Using a careful combination of hand-cut paper, gouache, hand-stitching and other mixed media, Brooklyn-based artist Dan-ah Kim creates magical worlds we'd love to get lost in. She's currently showing a new collection of work starting today at Thinkspace Gallery in Culver City, CA. (Released as a web preview, these are some of her pieces she is exhibiting.)
This Is Forever features a collection of over 40 mixed media works on paper and wood from Timothy Karpinski and Dan-ah Kim.
Most of Kim's pieces begin with drawing and painting and then successively gets layered with papers and hand sewn elements. It's through these overlapping textures she hopes to enrich the viewer's experience. Though beautiful and whimsical on screen, we're sure you'd appreciate them even more in person. (In fact, check out Thinkspace's sneak peek photos on Flickr to see how they come together.)
Update: We got in touch with the artist to ask her who the heroine is in her work. Read that interview below.
Can you tell us about this new set of work you've created for Thinkspace?
There wasn't a specific theme for this set of work, it was more of a random culmination of things I'd been thinking and feeling for the last several months. There are some otherworldly elements in this show, dealing with interior and exterior battles, wonder, loss, and a certain perseverance to survive. A lot of the characters are in a sort of dream state, with ambiguous outcomes.
Who is your heroine in these pieces?
Girls who are brave, daydream, have nightmares, pursue curiosities, and aren't afraid to get hurt.
What is it about horses and fairies that you love?

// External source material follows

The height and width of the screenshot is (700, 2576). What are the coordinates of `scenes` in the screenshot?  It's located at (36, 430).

I've always loved fairytales, fables, and lore. They were a great escape for me as a child and elements of them have really stuck with me into adulthood. It's important to me to still be able to believe in magic, not necessarily in a literal sense but being able have imagination enough for it. In old tales and stories there seem to be relationships with the natural worlds that we don't have in the modern age, with animals, plants, spirits, the stars and skies. Without a certain reverence for these creations I feel like we lose a part of our own purpose and will to be here.
How is this set a departure from your previous work?

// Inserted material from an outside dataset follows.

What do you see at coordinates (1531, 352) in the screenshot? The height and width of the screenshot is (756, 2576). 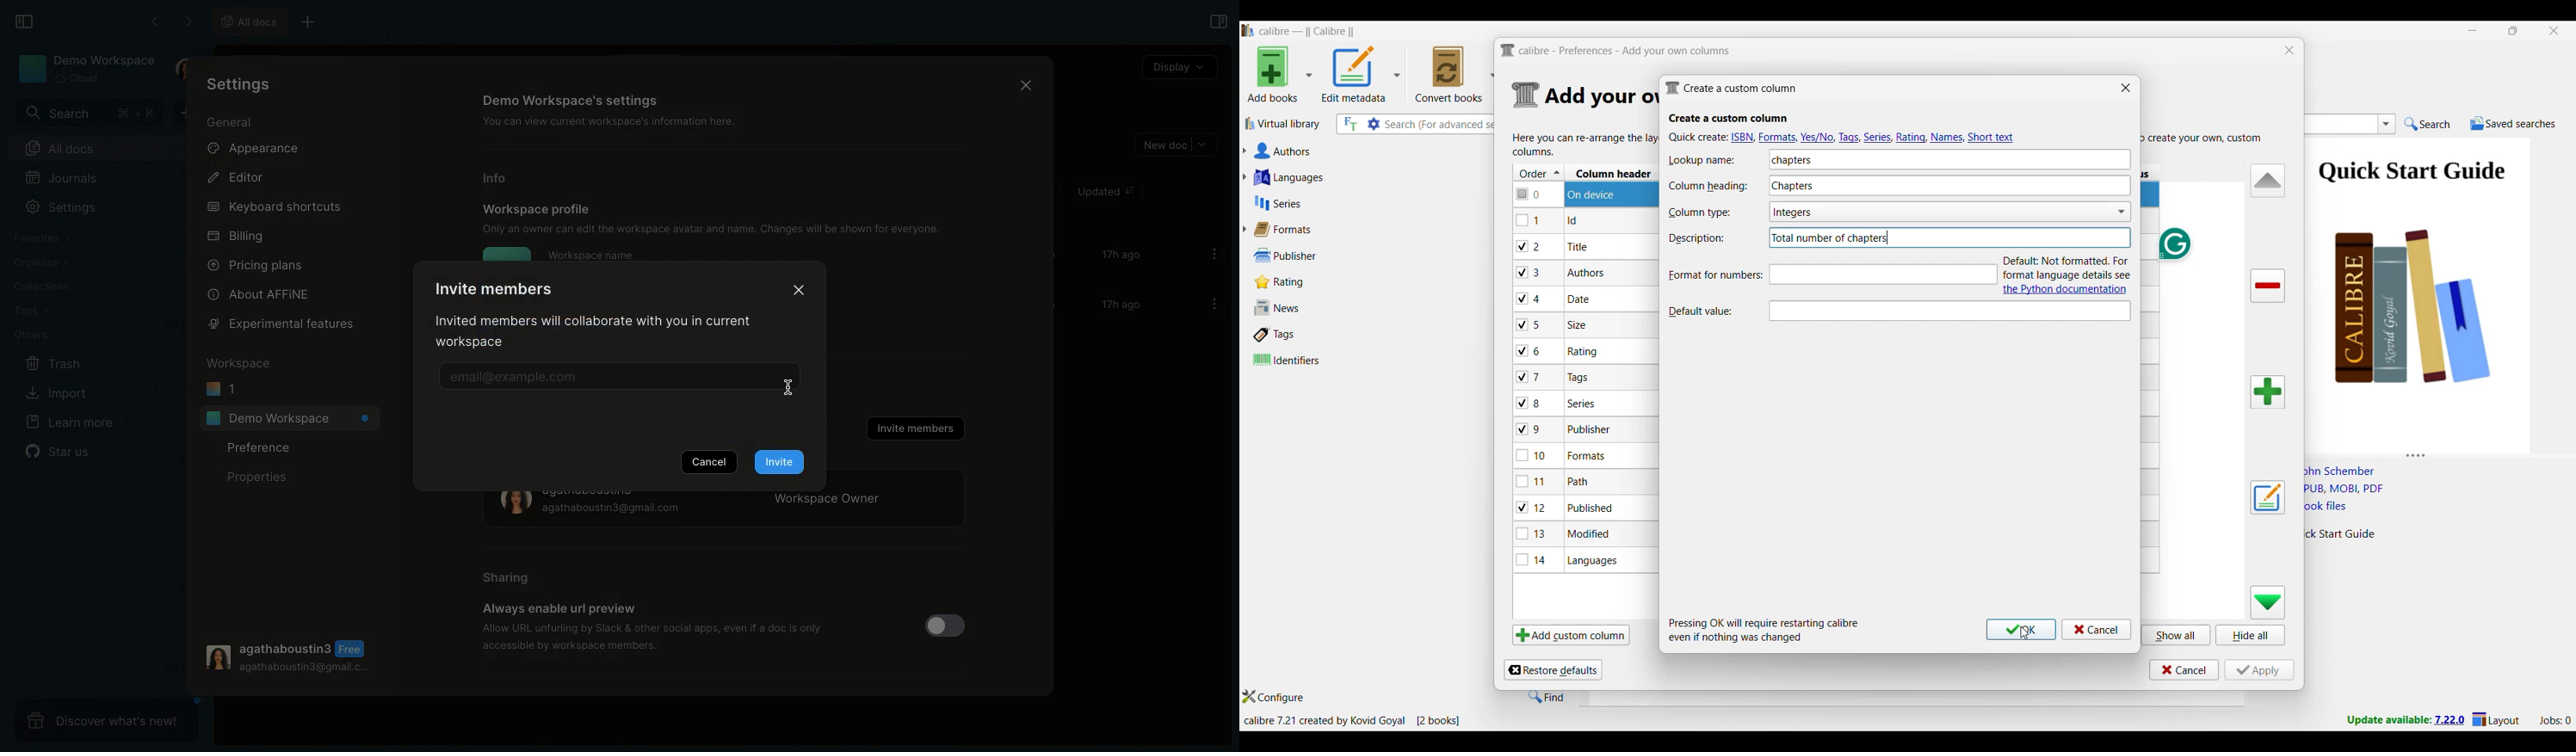 I see `checkbox - 6` at bounding box center [1531, 352].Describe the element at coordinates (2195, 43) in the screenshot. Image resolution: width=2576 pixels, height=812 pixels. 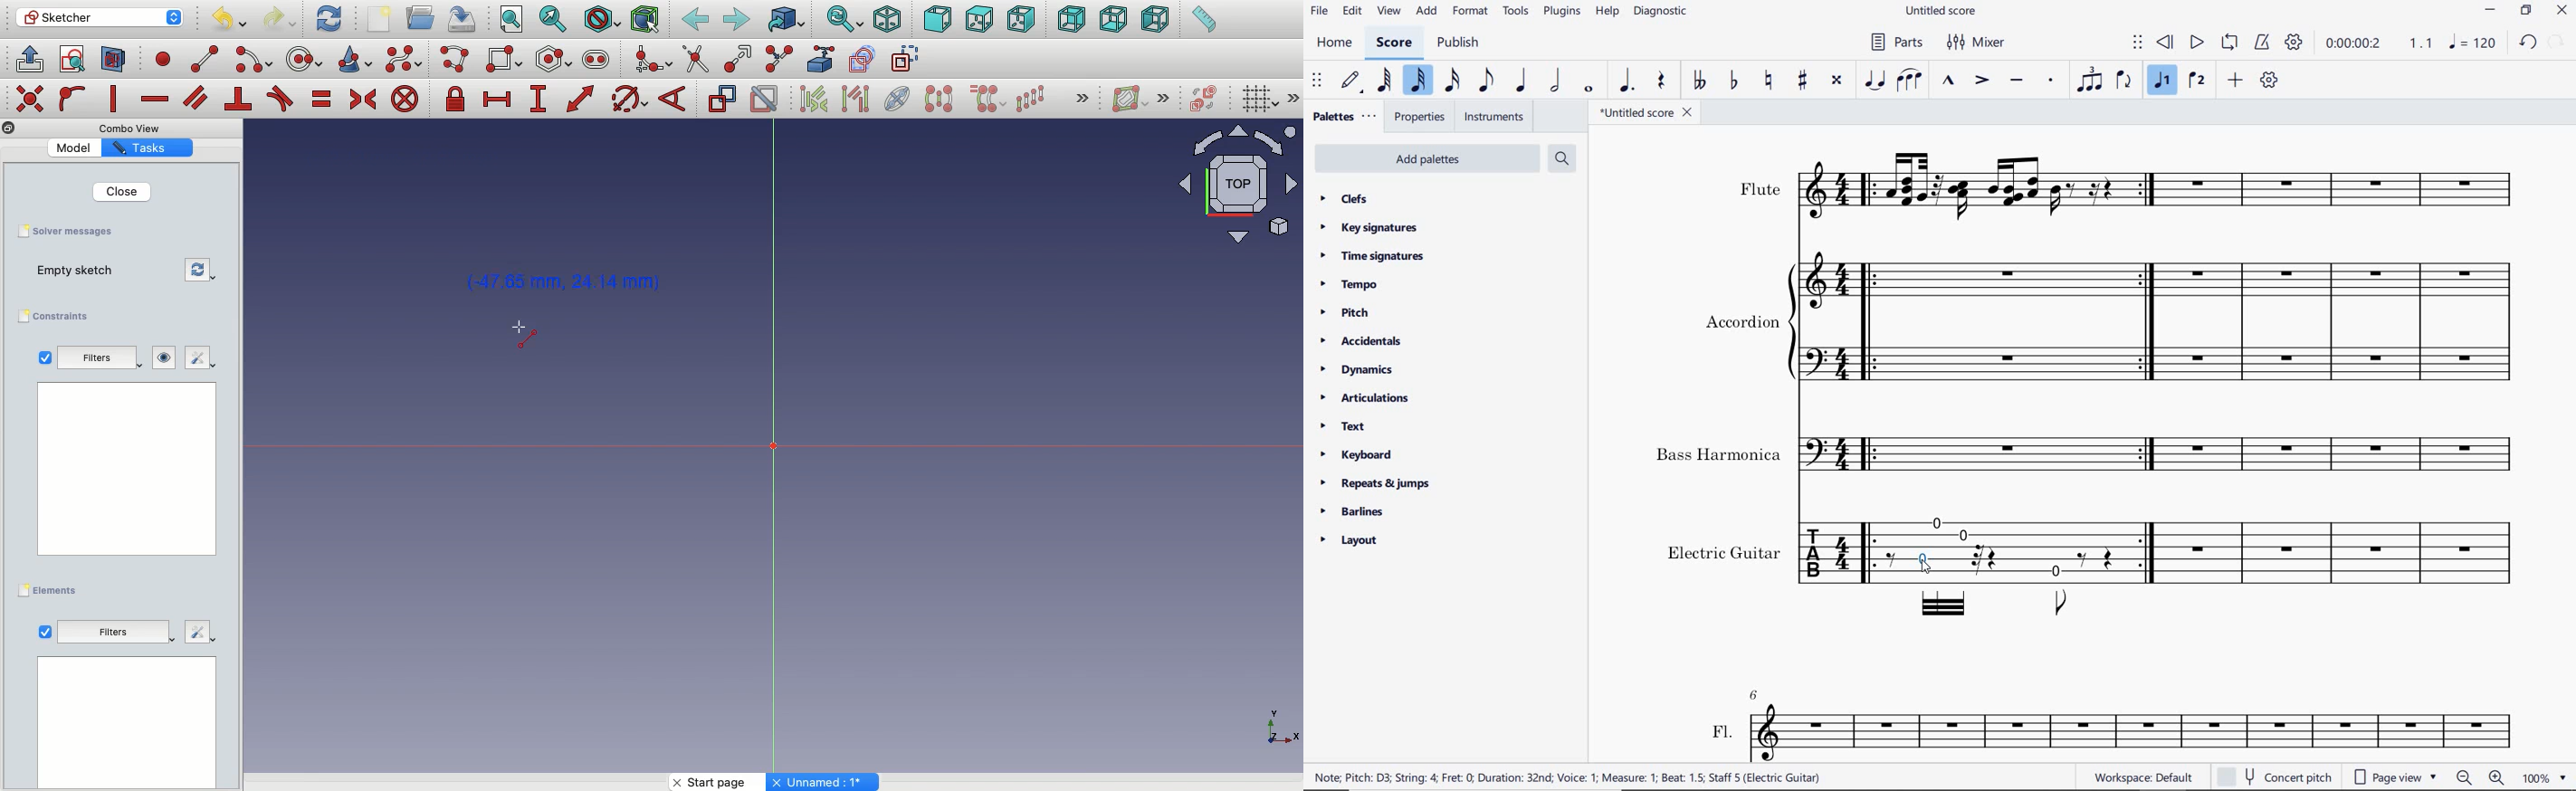
I see `play` at that location.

It may have themes a little darker than my previous pieces, encounters with spirits and the like. I think of it as a continuation though, a lot of what I paint about essentially has the same core.
What do you hope others get out of these pieces?
The best I can always hope for is that people will feel something looking at them. I hope they invent stories for the characters and flesh them out from the single image.
This is Forever will run from April 9th to April 23rd. If you can, make sure to check it out!